>>>

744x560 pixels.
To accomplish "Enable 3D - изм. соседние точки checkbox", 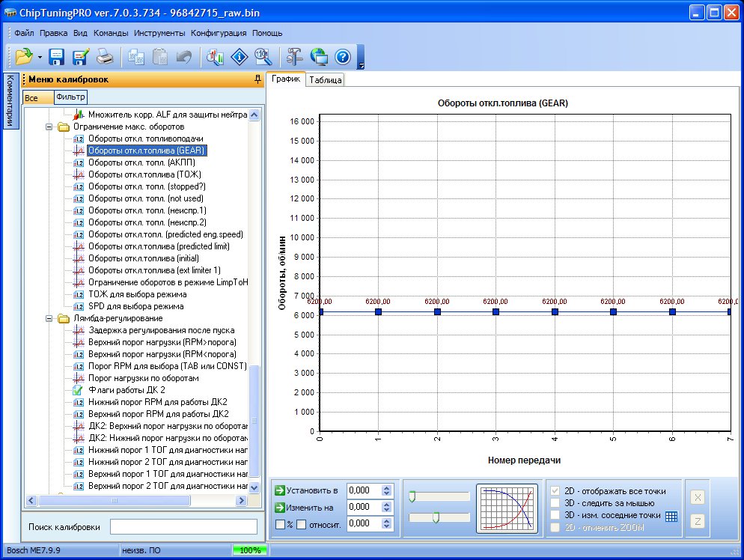I will pos(555,515).
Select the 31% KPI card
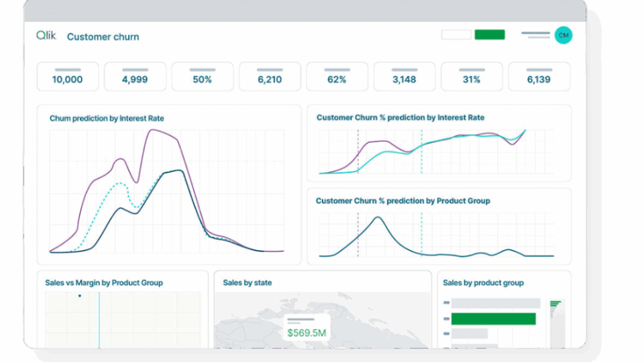This screenshot has width=644, height=362. pyautogui.click(x=472, y=76)
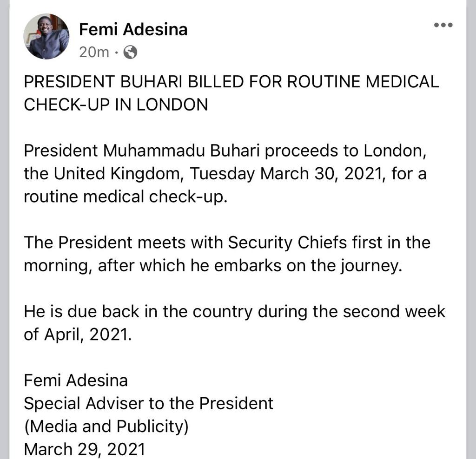Click the line "He is due back in the country"

[x=234, y=311]
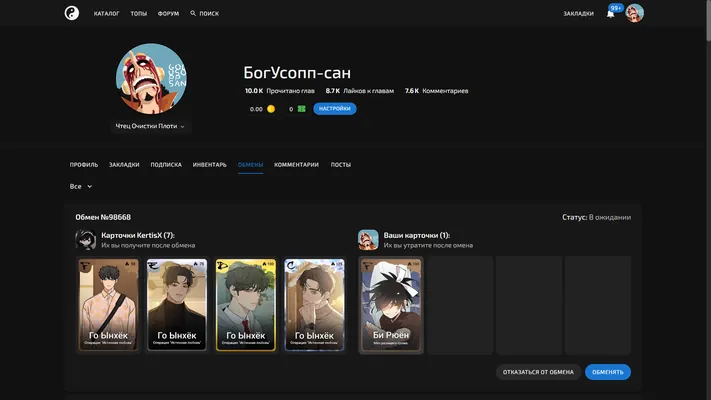This screenshot has height=400, width=711.
Task: Click the green ticket balance icon
Action: click(x=302, y=109)
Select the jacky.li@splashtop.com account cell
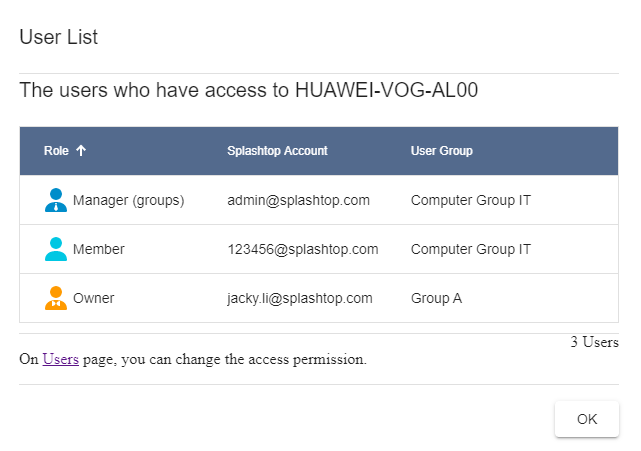Viewport: 641px width, 451px height. click(300, 298)
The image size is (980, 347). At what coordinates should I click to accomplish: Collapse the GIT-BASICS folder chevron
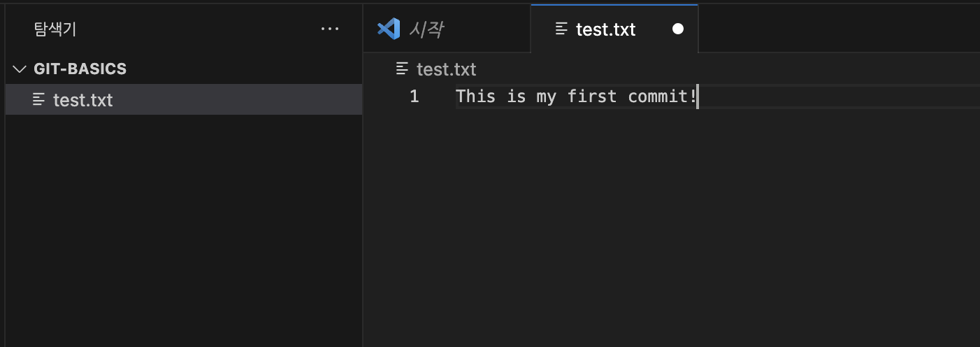click(x=20, y=69)
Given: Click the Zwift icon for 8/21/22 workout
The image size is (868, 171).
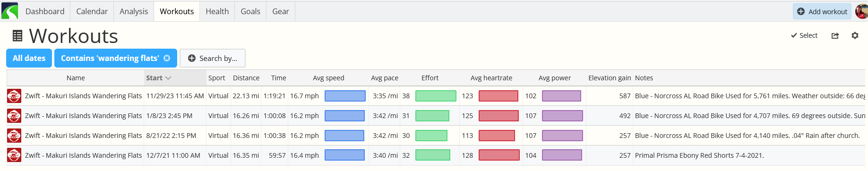Looking at the screenshot, I should pos(14,136).
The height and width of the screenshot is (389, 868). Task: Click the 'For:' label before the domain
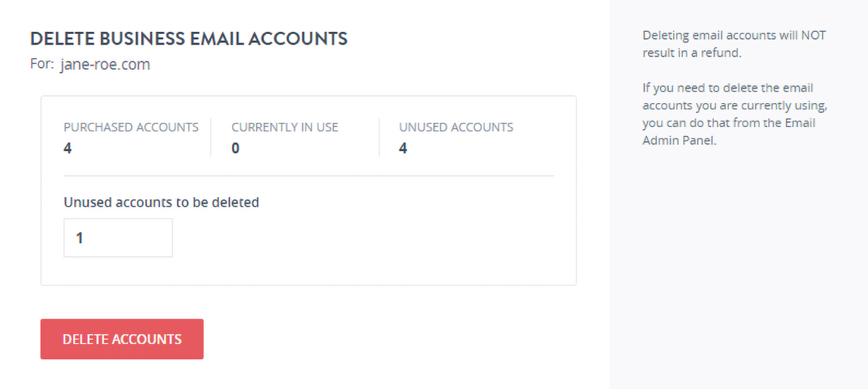pos(42,65)
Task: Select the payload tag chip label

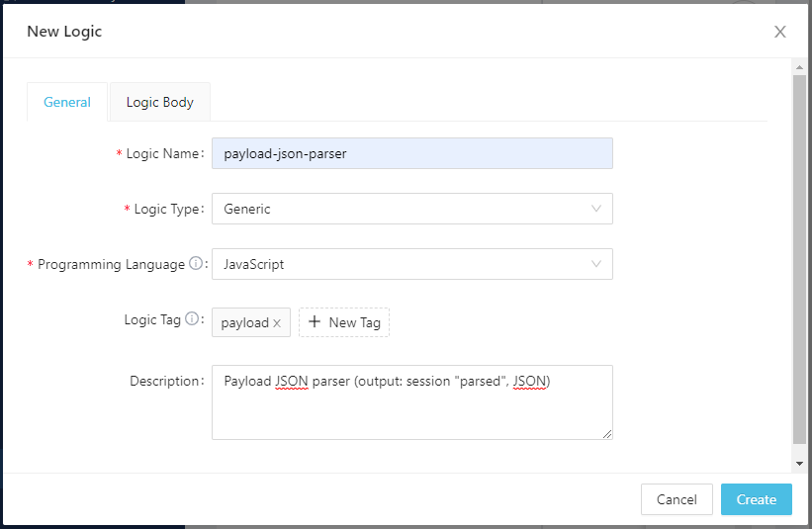Action: 244,323

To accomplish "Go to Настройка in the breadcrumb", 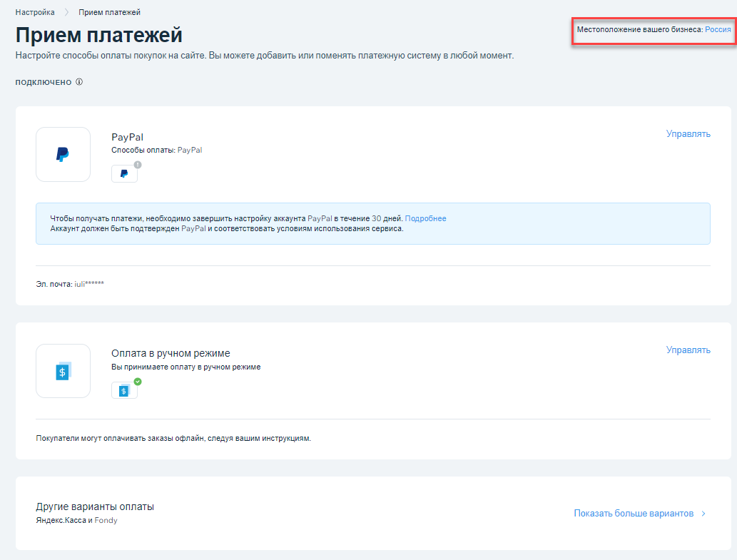I will 35,13.
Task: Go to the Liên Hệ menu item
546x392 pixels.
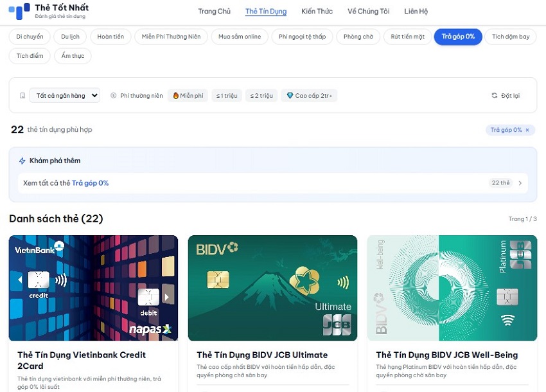Action: pyautogui.click(x=416, y=12)
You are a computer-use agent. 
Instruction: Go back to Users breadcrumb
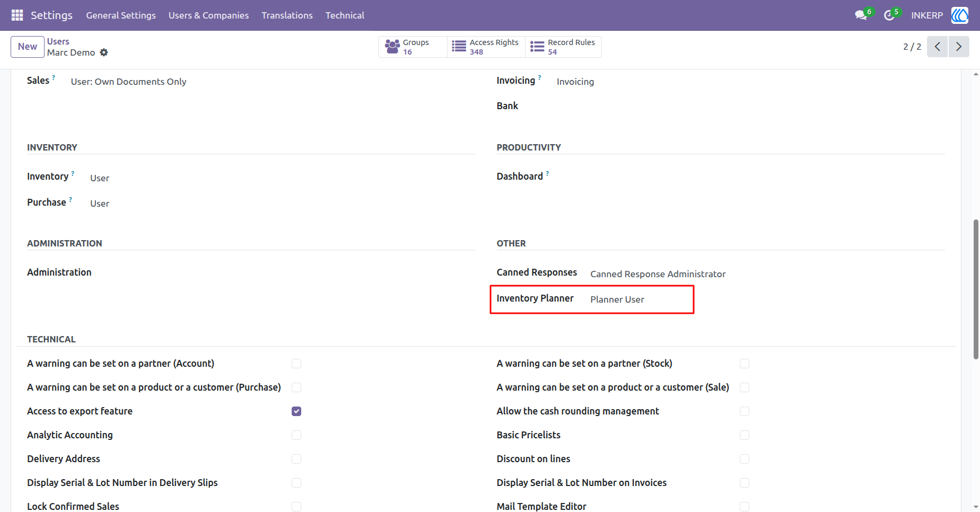58,41
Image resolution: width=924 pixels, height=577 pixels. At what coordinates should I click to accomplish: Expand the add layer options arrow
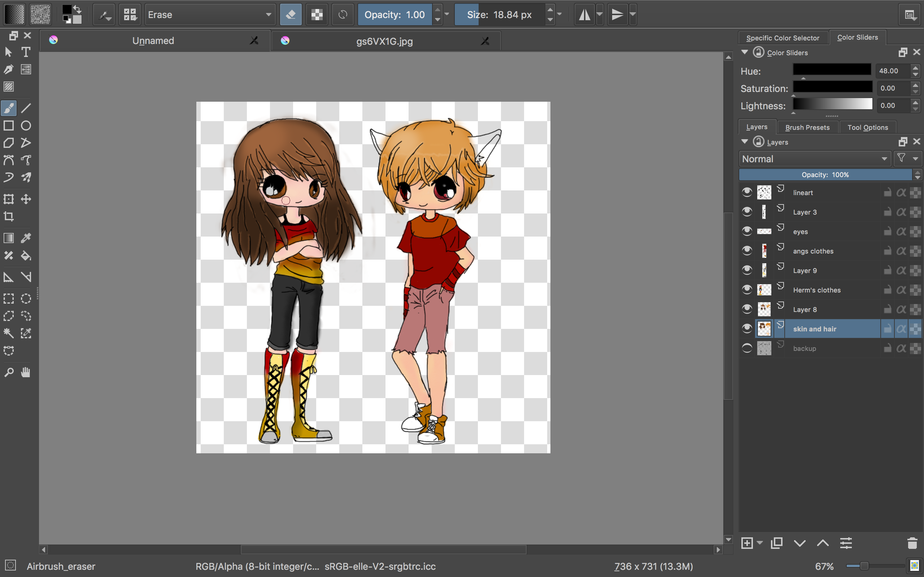click(x=759, y=543)
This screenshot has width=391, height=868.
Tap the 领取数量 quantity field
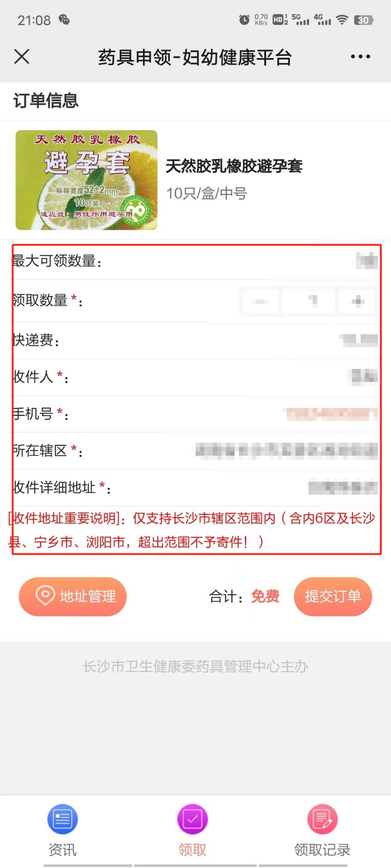tap(309, 301)
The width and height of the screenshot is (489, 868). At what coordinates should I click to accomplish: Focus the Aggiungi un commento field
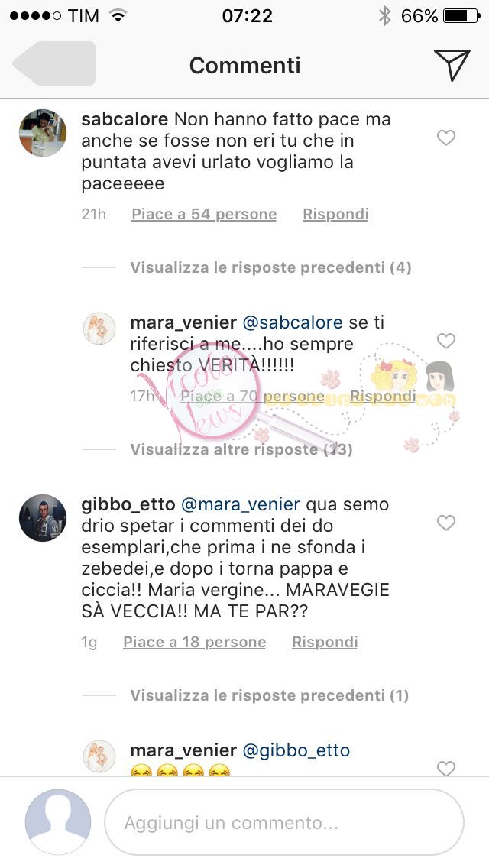click(284, 822)
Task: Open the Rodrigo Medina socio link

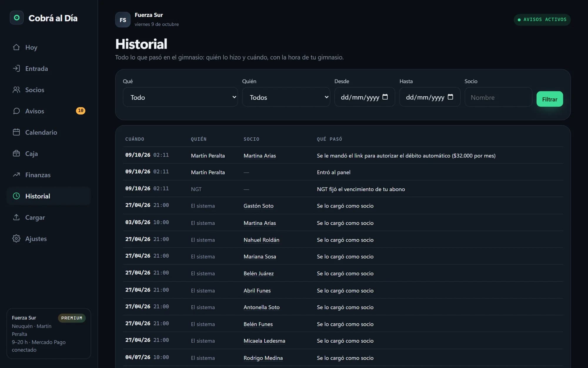Action: (x=263, y=358)
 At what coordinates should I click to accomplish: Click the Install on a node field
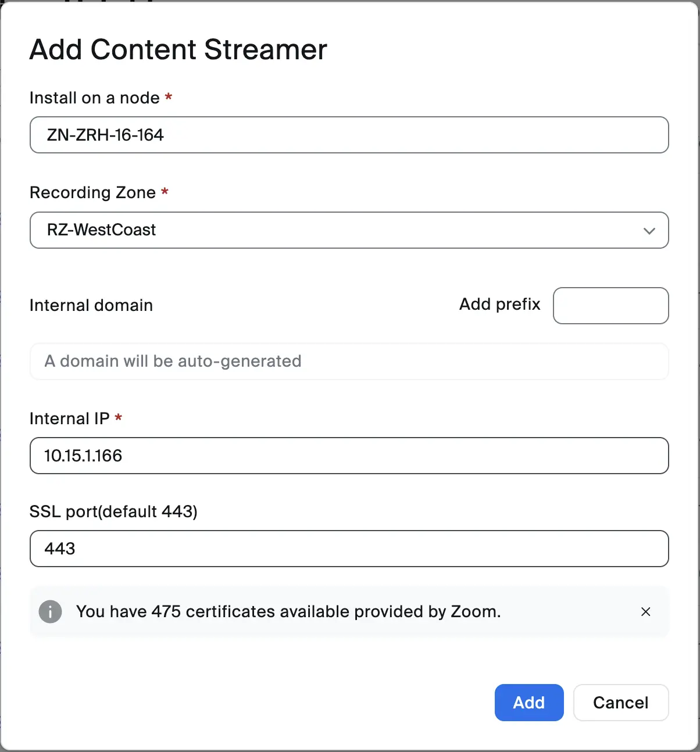(x=349, y=135)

<<<

[Problem statement] Pictures stay out. Copy exactly, and only, the lines from the one containing "Task: Go to the Liên Hệ menu item" through the end of the data.

[Response box]
Task: Go to the Liên Hệ menu item
546x392 pixels.
Action: pyautogui.click(x=416, y=12)
You are a computer-use agent. 
Instruction: Go back to Users breadcrumb
58,41
Image resolution: width=924 pixels, height=577 pixels. At what coordinates should I click to accomplish: Expand the add layer options arrow
click(x=759, y=543)
This screenshot has width=391, height=868.
Tap the 领取数量 quantity field
tap(309, 301)
The width and height of the screenshot is (489, 868). At what coordinates should I click to accomplish: Focus the Aggiungi un commento field
click(284, 822)
Task: Open the Rodrigo Medina socio link

Action: (x=263, y=358)
 At what coordinates should I click to accomplish: Click the Install on a node field
(x=349, y=135)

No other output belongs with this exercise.